Delimitation in time-series

One reason for proposing the delimitation method presented here was dissatisfaction with using our earlier abundance heat map7 to delimit boundaries, given its tendency to exaggerate apparent spatial extent due to uncertainty regarding the location of undetected individuals. This effect is most apparent when visualizing changes in boundaries over time, since uncertainty about the location of undetected nests tends to increase towards the end of the data collection period. Figure 7 shows the 0.5 (inner) and 0.999 (outer) inferred boundaries in December 2000–2014, using chi-shapes with L = 10 km and a square tiling with cells of 100 m by 100 m. Also shown are all detections that occurred January–December of each year (some of which are outside the December boundaries, due to clearing the pest from those areas earlier in the year).

Figure 7
figure 7

The 15 sub-plots represent the geographic extent of the Brisbane fire ant invasion in December 2000–2014. Chi-shapes enclose reference points contained in at least 5000 (inner polygon) and 9990 (outer polygon) of the 10000 chi-shapes for individual point sets. Reference points are centres of 100 m by 100 m cells in a square tiling. Nests detected throughout the year are shown as small points. The minimum length of edges removed in the construction of chi-shapes was L = 10 km.
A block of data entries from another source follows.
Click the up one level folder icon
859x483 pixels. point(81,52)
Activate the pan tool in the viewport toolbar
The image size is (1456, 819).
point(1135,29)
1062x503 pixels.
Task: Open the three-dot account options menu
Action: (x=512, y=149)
We propose that the series of 0.5 polygons gives the best visual representation of temporal change in boundary location, since these polygons are somewhat analogous to medians, and thus less affected by increasing uncertainty. On the other hand, if one wants to identify a region that contains the entire infestation with high probability, we recommend the 0.999 polygon. The gap between these two polygons gives an indication of the degree of uncertainty in boundary location, and spatial variation in that uncertainty. Note this gap is wider in the December 2014 plot than at earlier times, but otherwise fairly constant.

The December 2000 subplot illustrates one of the advantages of our approach: it shows the inferred extent of the infestation prior to the first detections in 2001. This is possible because our sampling algorithm7 imputes plausible histories, including time of founding, for all nests. Similarly, the infestation centred on Amberley is visible in the west in December 2004 and 2005, even though no detections occurred there in those years.

To investigate the effect of changing the spacing between reference points, we also produced results using 50 m by 50 m cells. The results (not shown) were visually indistinguishable from Fig. 7. We concluded that our method is not much affected by cell size, at least when the side length of cells is small compared to the parameter L.

Modified chi-shapes

Figure 8 shows similar results using modified chi-shapes, with all other settings the same. The advantage is that inferred boundaries can separate into disjoint polygons. This occurred for some of the 0.5 polygons, but none of the 0.999 polygons. In particular, one can see that there were two disjoint infestations in 2000, consistent with two separate introductions. The Amberley infestation can also be seen spreading separately from the main infestation between 2003 and 2006.

Figure 8
figure 8

The same point sets used to construct the chi-shapes in Fig. 7 were used here to construct modified chi-shapes. As in Fig. 7, 100 m by 100 m cells are used in the square tiling, and the minimum length of removed edges was L = 10 km. The only difference is that criterion (2′) was used instead of criterion (2) to decide whether an edge could be removed. (See main text for explanations of these criteria).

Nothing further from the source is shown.